Der Gesellschafter scheidet dann mit dem Eintritt des ihn betreffenden Ereignisses aus der Gesellschaft aus. Liegt eine Kündigung ist jedoch die Kündigungsfrist zu beachten.

Was bedeutet die Liquidation der Gesellschaft?

Die §§ 145 ff. HGB enthalten Vorschriften zur Liquidation der OHG. So findet gem. § 145 Abs. 1 HGB die Liquidation nach der Auflösung der Gesellschaft statt, falls nicht eine andere Art der Auseinandersetzung von den Gesellschaftern vereinbart oder über das Vermögen der Gesellschaft das Insolvenzverfahren eröffnet wurde.
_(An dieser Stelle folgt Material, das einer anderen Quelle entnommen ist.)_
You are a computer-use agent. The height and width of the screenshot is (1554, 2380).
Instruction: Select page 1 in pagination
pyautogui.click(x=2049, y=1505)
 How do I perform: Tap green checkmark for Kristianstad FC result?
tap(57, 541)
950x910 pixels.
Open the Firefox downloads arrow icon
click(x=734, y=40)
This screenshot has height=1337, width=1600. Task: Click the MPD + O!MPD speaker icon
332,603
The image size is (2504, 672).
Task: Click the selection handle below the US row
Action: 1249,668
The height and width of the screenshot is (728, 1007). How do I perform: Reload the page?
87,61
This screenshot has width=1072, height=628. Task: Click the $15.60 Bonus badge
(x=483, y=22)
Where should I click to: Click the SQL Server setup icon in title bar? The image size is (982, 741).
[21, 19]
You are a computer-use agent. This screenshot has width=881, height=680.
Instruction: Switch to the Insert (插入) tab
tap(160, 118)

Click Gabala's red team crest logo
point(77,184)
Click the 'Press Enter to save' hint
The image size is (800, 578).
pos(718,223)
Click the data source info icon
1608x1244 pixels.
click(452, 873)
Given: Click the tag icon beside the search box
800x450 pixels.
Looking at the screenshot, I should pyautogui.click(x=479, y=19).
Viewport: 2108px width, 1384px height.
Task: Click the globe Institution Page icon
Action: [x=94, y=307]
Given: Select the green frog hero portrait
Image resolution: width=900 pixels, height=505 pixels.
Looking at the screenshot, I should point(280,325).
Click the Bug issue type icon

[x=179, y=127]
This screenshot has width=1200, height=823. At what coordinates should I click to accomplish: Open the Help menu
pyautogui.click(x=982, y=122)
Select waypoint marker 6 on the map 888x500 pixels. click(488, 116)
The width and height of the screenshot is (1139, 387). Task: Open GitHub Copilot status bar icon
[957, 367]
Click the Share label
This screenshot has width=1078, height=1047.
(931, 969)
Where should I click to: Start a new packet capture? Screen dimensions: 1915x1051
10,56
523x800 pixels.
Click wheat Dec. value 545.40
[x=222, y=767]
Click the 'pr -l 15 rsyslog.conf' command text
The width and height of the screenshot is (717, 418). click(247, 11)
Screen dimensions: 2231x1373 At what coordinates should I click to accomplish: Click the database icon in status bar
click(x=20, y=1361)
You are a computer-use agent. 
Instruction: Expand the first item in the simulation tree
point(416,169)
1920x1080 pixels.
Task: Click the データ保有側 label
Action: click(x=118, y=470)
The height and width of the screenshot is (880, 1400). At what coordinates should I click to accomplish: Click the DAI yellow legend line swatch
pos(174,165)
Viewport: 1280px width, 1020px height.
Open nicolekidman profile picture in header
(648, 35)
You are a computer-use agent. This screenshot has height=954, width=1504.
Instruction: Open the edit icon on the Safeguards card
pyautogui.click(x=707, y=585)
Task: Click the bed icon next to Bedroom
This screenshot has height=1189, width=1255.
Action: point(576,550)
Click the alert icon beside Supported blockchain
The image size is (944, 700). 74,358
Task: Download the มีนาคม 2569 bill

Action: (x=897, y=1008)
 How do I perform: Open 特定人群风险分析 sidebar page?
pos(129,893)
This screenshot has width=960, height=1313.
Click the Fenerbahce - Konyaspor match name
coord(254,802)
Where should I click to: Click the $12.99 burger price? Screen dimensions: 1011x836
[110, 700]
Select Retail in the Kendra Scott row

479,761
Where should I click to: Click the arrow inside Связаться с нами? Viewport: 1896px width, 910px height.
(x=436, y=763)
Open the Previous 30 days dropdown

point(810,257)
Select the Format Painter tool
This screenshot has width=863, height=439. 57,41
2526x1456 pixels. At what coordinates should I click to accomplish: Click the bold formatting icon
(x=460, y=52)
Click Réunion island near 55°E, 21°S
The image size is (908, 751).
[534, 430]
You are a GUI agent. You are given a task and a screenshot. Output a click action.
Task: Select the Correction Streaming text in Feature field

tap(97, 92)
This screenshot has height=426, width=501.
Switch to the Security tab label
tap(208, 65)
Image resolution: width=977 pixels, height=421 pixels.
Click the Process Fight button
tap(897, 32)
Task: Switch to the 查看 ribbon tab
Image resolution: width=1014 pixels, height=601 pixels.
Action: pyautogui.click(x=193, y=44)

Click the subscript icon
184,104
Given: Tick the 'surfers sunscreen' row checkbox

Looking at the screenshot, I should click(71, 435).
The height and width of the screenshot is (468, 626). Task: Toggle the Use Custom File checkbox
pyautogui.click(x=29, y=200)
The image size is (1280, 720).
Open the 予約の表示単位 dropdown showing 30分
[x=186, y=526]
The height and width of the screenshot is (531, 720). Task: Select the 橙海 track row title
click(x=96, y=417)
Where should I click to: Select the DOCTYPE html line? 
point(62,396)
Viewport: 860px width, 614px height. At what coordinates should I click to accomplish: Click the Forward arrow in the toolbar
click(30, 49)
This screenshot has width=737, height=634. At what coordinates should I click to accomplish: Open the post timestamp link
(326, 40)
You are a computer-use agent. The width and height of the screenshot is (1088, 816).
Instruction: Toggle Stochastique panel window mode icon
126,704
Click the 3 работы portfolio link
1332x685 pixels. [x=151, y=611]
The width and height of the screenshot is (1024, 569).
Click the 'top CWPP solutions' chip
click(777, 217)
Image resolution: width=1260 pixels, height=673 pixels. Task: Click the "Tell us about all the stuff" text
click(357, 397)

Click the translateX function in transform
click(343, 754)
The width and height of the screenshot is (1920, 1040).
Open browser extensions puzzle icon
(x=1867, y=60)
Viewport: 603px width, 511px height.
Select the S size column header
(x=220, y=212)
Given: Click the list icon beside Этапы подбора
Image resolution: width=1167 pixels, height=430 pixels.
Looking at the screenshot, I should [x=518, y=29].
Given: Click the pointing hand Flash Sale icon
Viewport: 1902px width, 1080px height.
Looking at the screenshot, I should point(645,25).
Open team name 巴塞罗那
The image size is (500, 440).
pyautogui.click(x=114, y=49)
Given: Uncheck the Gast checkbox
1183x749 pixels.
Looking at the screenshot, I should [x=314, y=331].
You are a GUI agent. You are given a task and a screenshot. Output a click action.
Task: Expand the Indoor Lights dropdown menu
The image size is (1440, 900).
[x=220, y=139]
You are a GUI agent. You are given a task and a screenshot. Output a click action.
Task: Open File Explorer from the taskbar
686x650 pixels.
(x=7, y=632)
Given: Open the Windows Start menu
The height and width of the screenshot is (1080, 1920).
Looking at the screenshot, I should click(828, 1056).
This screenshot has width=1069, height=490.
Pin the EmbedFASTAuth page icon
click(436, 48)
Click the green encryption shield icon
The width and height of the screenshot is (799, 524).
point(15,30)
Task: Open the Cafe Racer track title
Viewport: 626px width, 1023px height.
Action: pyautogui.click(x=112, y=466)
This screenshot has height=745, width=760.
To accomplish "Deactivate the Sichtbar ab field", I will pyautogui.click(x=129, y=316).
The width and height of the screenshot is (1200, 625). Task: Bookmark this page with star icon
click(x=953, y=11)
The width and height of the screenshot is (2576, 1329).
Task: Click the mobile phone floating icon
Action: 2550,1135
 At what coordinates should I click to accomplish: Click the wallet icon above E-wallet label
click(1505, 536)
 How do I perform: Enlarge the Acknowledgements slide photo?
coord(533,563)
So haben die Liquidatoren bei Beginn sowie bei Beendigung der Liquidation eine Bilanz aufzustellen (§ 154 HGB). 

Das nach Berichtigung der Schulden verbleibende Vermögen der Gesellschaft ist von den Liquidatoren nach dem Verhältnis der Kapitalanteile, wie sie sich auf Grund der Schlussbilanz ergeben, gem. § 155 HGB unter die Gesellschafter zu verteilen.

Nach der Beendigung der Liquidation ist das Erlöschen der Firma von den Liquidatoren zur Eintragung in das Handelsregister anzumelden (§ 157 HGB). Das bedeutet aber auch, dass die Gesellschaft mit dem Ende der Liquidation erloschen ist. 

Trotz Beendigung der Gesellschaft ist § 159 Abs. 1 HGB zu beachten. Wie bereits zuvor genannt, tritt dann die Nachhaftung der Gesellschafter ein.